• _Required tasks_:
1) Decide whether each statement agrees with the article on India's new Model BIT below, answering yes or no and quoting the words of the article that settle it. (a) The 2003 Model BIT is described as more "investor-friendly." (b) Notices and claims from foreign investors have declined since 2010. (c) The new Model BIT will set the terms for ongoing negotiations with the United States.
2) In the article on India's new Model BIT below, recast the paragraph containing "Recently, the Government of India approved a new Model Bilateral Investment Treaty" as a bulleted list that keeps its main facts.
3) List every number written in digits in the article on India's new Model BIT below, excluding the bracketed note markers.

• _Text section_:
+-------+
India’s New Model BIT: A Shift Towards Protecting Host State Sovereignty

India’s New Model BIT: A Shift Towards Protecting Host State Sovereignty

Nikesh Patel, MJIL Staff Member

Nikesh Patel PhotoRecently, the Government of India approved a new Model Bilateral Investment Treaty (BIT). The Model BIT will provide the terms and conditions for India’s future trade negotiations, including the renegotiations of some its 83 existing BITs and ongoing negotiations with the United States.[1] Often, the difficulty for structuring a BIT for a host state is to find the right balance between ensuring investor protection and protecting state sovereignty. India’s new Model BIT differs from the previous 2003 Model BIT, where the 2003 Model BIT functions as being more “investor-friendly.” As an emerging economy in the global marketplace, India has continued to gain more attention from foreign investors. However, since 2010, notices and claims from various foreign investors under different BITs have increased, and as a result, it has influenced a shift towards more regulatory freedom.[2] Subsequently, a new Model BIT may send mixed signals to foreign investors as India shifts to being more “host-state friendly” by providing greater regulatory freedom and government protections in their new Model BIT.
+-------+
• _Supplied data_:
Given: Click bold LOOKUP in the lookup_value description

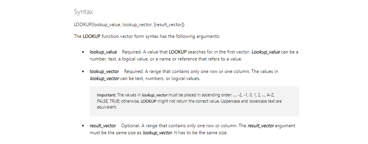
+-------+
• _Solution list_:
1)
(a) Yes: "the 2003 Model BIT functions as being more “investor-friendly.”"
(b) No: "since 2010, notices and claims from various foreign investors under different BITs have increased"
(c) Yes: "The Model BIT will provide the terms and conditions for India’s future trade negotiations, including the renegotiations of some its 83 existing BITs and ongoing negotiations with the United States."

2)
- The Government of India has approved a new Model Bilateral Investment Treaty (BIT).
- It will set the terms for India's future trade negotiations, including renegotiating some of its 83 existing BITs and ongoing negotiations with the United States.
- A host state's difficulty in structuring a BIT is balancing investor protection against state sovereignty.
- The new Model BIT differs from the 2003 Model BIT, which is more "investor-friendly."
- India, an emerging economy, has drawn growing attention from foreign investors.
- Since 2010, notices and claims from foreign investors under various BITs have increased, influencing a shift toward more regulatory freedom.
- The new Model BIT may send mixed signals to foreign investors as India becomes more "host-state friendly," with greater regulatory freedom and government protections.

3) 83, 2003, 2010